- Leagues: B.League
- Founded: 1965; 61 years ago
- History: OSG OSG Higashimikawa Hamamatsu Higashimikawa Phoenix San-en NeoPhoenix
- Arena: Toyohashi City General Gymnasium
- Location: Toyohashi, Aichi
- Team colors: Red, White
- Head coach: Atsushi Ōno
- Championships: 3
- Retired numbers: 1 (3)
- Website: www.neophoenix.jp
| Home | Away | Third |

= San-en NeoPhoenix =

Professional basketball team in Hamamatsu, Shizuoka Prefecture, Japan

The San-en NeoPhoenix (三遠ネオフェニックス, San'en Neofenikkusu) are a Japanese professional basketball team based in the eastern Mikawa and Hamamatsu, Shizuoka Prefecture region of central Japan. The team competes in the B.League Premier, the highest division of the B.League, as a member of the Western Conference. The team plays its home games at Toyohashi City General Gymnasium.

== History ==
The team was founded in 1965, as the company team of the OSG Corporation, a Toyokawa-based machine parts manufacturer. It remained a local team in Aichi prefecture until 1995, when it first participated in the All-Japan Professional Basketball Championships. It joined the Japan Basketball League (JBL) in 1999, winning the Second Division championship in 2000.

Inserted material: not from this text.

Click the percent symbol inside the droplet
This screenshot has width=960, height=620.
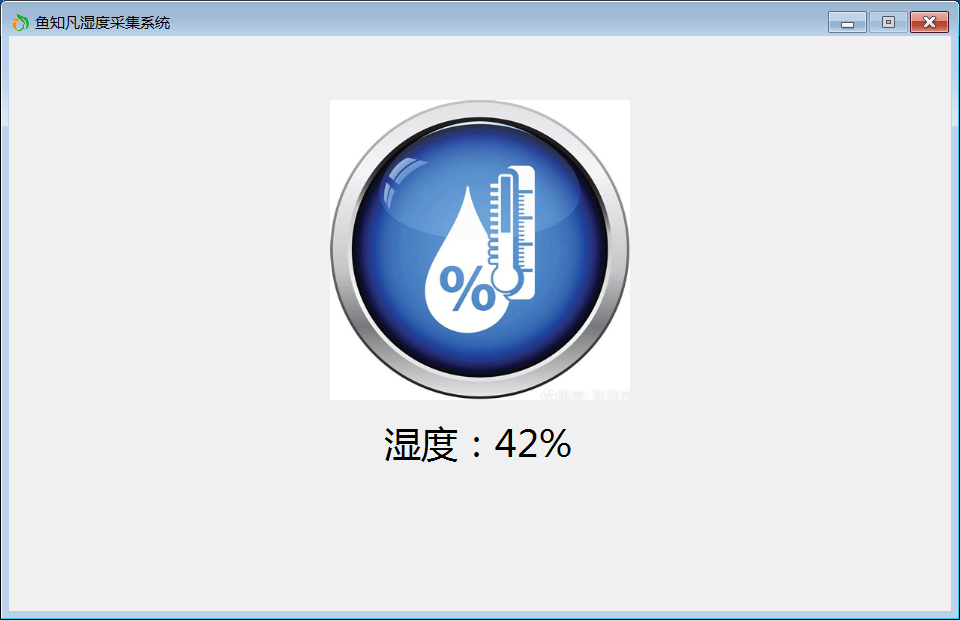coord(467,288)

“Higashimikawa” was added to the team name in 2007, when its home stadium was moved to Toyohashi. It ended the 2007 season in third place.

From 2008, the Higashimikawa Phoenix joined the new bj league, and the following year, “Hamamatsu” was added to the team name to emphasize the compound franchise among Toyohashi, Hamamatsu, and the surrounding districts and the team was legally registered as an independent corporation under the name of “Phoenix Communications”. The team signed the noted Chinese basketball star, Sun Mingming, in 2008.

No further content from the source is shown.